A Book about the story behind the story Lachlan Child born with type C TOF

The inspiration for the book “Lachlan” emerged with the birth of our son, who was diagnosed with Type C TOF.

A Book about the story behind the story Lachlan Child born with type C TOF

At the moment of birth, rather than being placed in our arms, he was immediately taken for surgery. Our suspicions of TOF had been earlier raised by our obstetrician, who noted the absence of a stomach bubble in the ultrasound scans.

Lachlan, being one of triplets, meant our attention was constantly divided, especially with his twin sisters requiring care as well.


It was/is not an easy journey – it is a time of heartache, worry, joy, sleepless nights, tests, surgeries, hidden tears, of fitting medical appointments in around therapists, work, family and being a wife and parent. Hospital is like a second home now.

A poignant memory etched in my mind occurred one day in the NICU. A young girl was meeting her seriously ill baby brother for the first time, in the incubator next to Lachlan’s. The overwhelming sight of the tubes and machines enveloping her brother left her inconsolably distressed, an image that will forever linger in my memory.

I penned “Lachlan” not only to honour my son’s remarkable determination and his relentless battle to remain with us but also for that little girl, her brother and every other child navigating medical challenges. The narrative aims to demystify the hospital environment and the intimidating machinery, highlighting their essential role in healing and recovery. I also wanted children, like my son to see themselves represented in literature- perfectly imperfect in every way.

This book is also a way to say thank you to the incredible medical staff that work tirelessly to save and look after these precious TOF children. My gratitude is yours- always.

Finally, to the tough TOF parents. I see you; I applaud you; I am you. Let’s have each other’s backs and keep teaching the world what incredible people these little TOF kids can be.

Thanks for your support


A Book about the story behind the story Lachlan Child born with type C TOF

You will see when you read the book that it is a children’s picture book and not a medical journal so it mentioned tof specifically in the blurb but in the book in refers to it as bits inside of him that didn’t work properly .
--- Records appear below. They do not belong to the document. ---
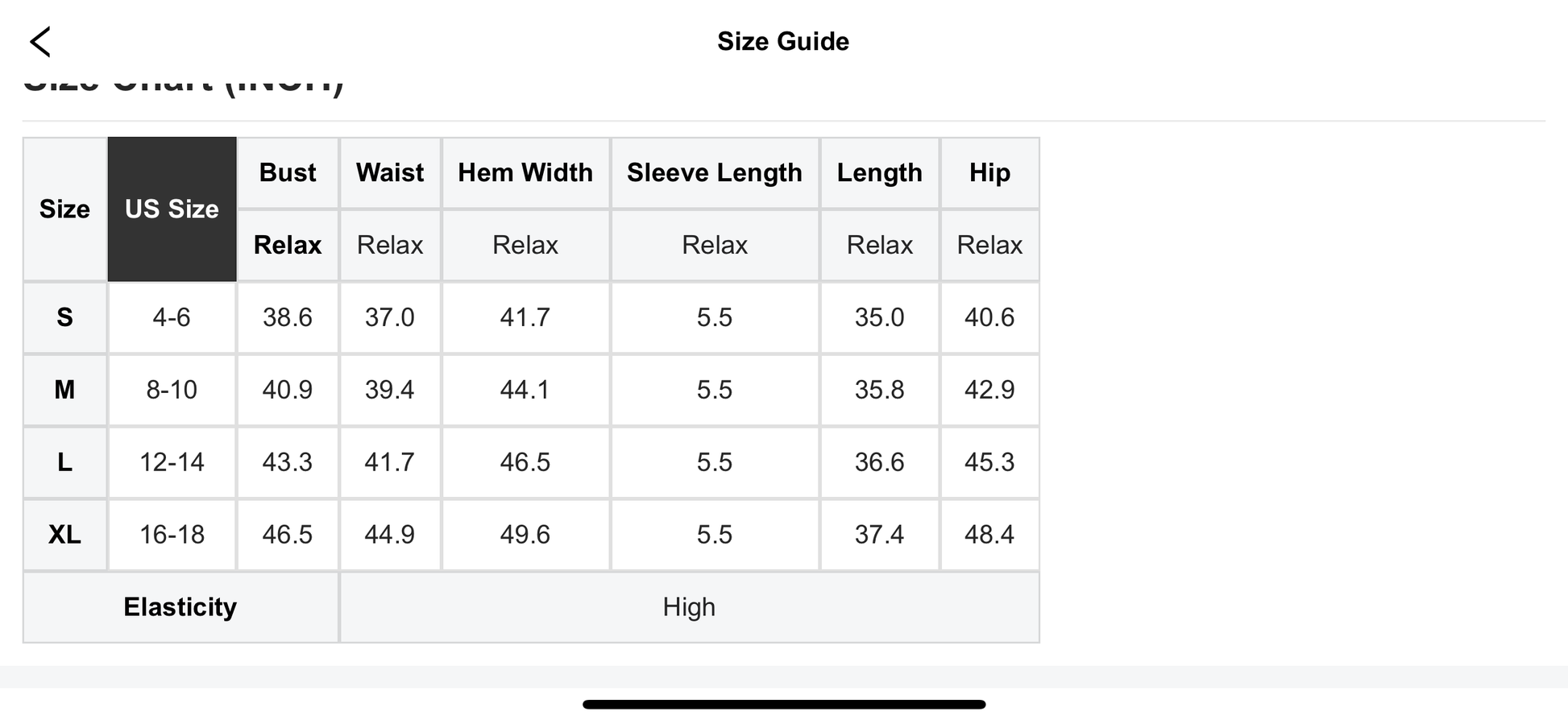The width and height of the screenshot is (1568, 724).
Task: Click the Waist column header
Action: (x=390, y=173)
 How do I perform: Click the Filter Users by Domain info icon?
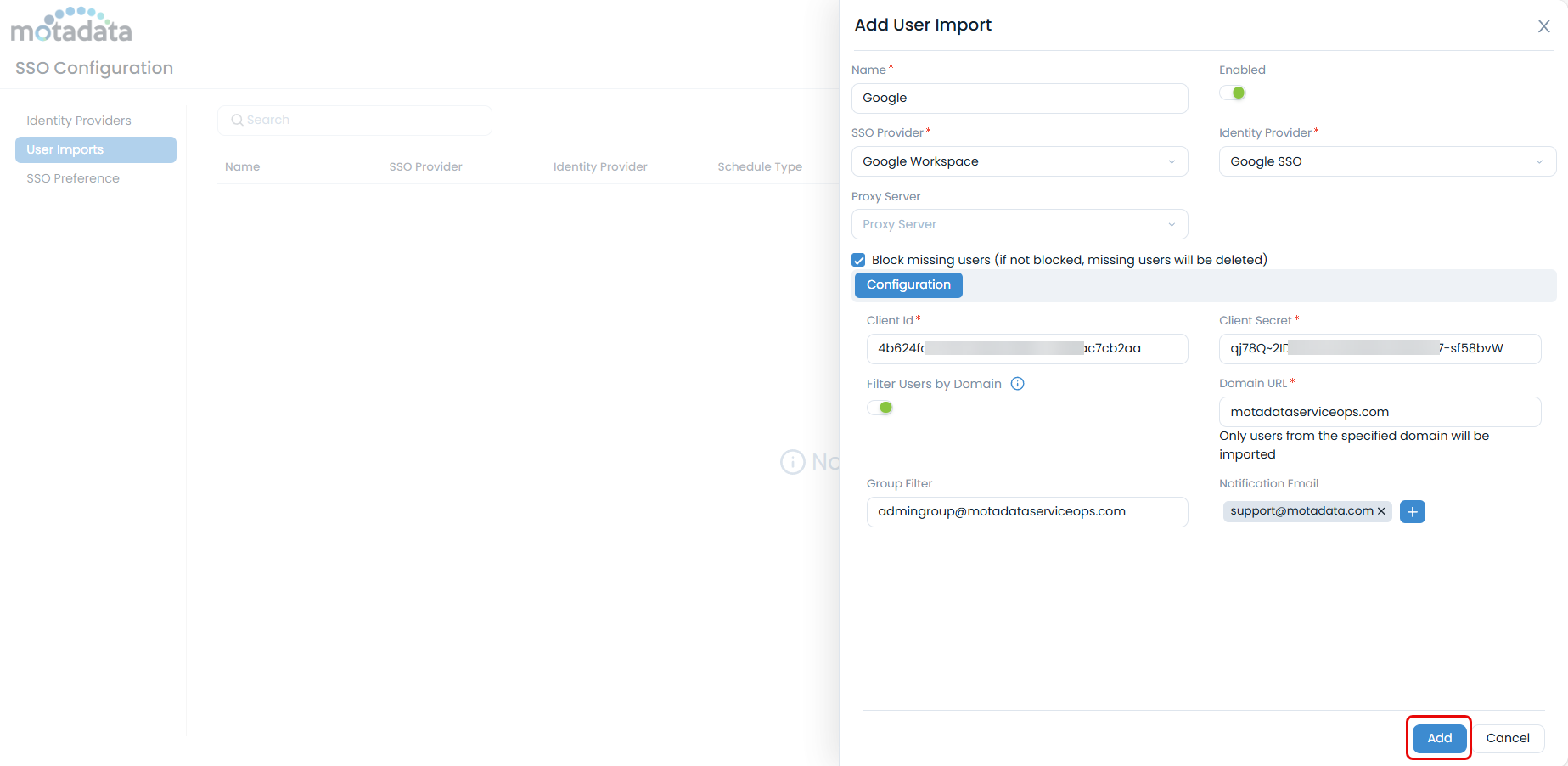[x=1017, y=384]
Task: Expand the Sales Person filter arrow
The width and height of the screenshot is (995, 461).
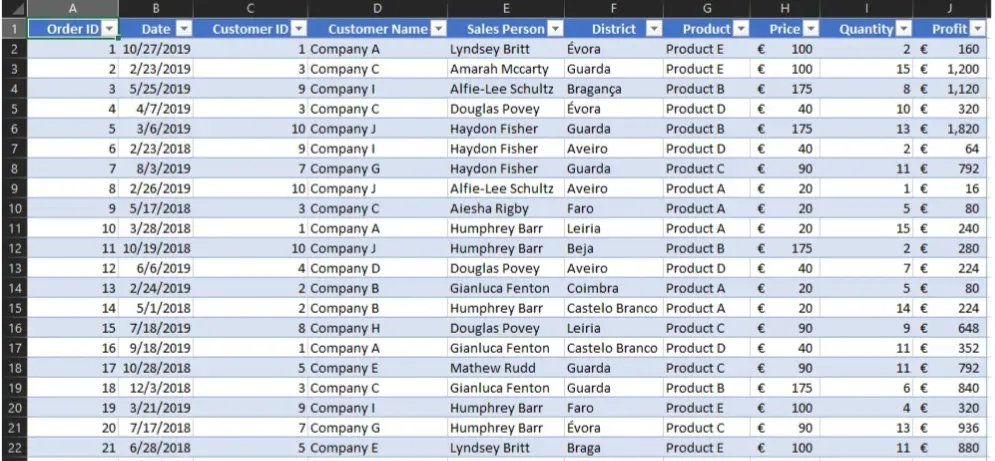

The target audience is children and siblings of kids with birth defects.

Lachlan is the tale of a baby boy who required surgery at birth, chronicling his odyssey from the hospital back to his family. Born with TOF, a congenital condition affecting breathing and swallowing, Lachlan’s story is one of resilience and the quest for home. This picture book uses humor and factual information to help children understand that sometimes children need medical assistance and encourages children not to be scared of medical intervention or hospital.

What others say about this book

A very important message written with the perfect balance of humour, honesty and heart. The colourful illustrations and child friendly descriptions are well suited to the younger audience. This beautiful story is raising awareness for TOF kids and families and brings a supportive and comforting message.

Loved how a serious issue was made easy for kids to understand . Nice to see medically vulnerable kids represented . Great read for siblings with a premature/sick child in the family . Beautifully written, funny too . Loved the illustrations

Written beautifully for families who are interested in TOF and all it involves. Cute pictures which add a little bit of humour to a tough subject. I like how it’s written for kids so they don’t feel so worried.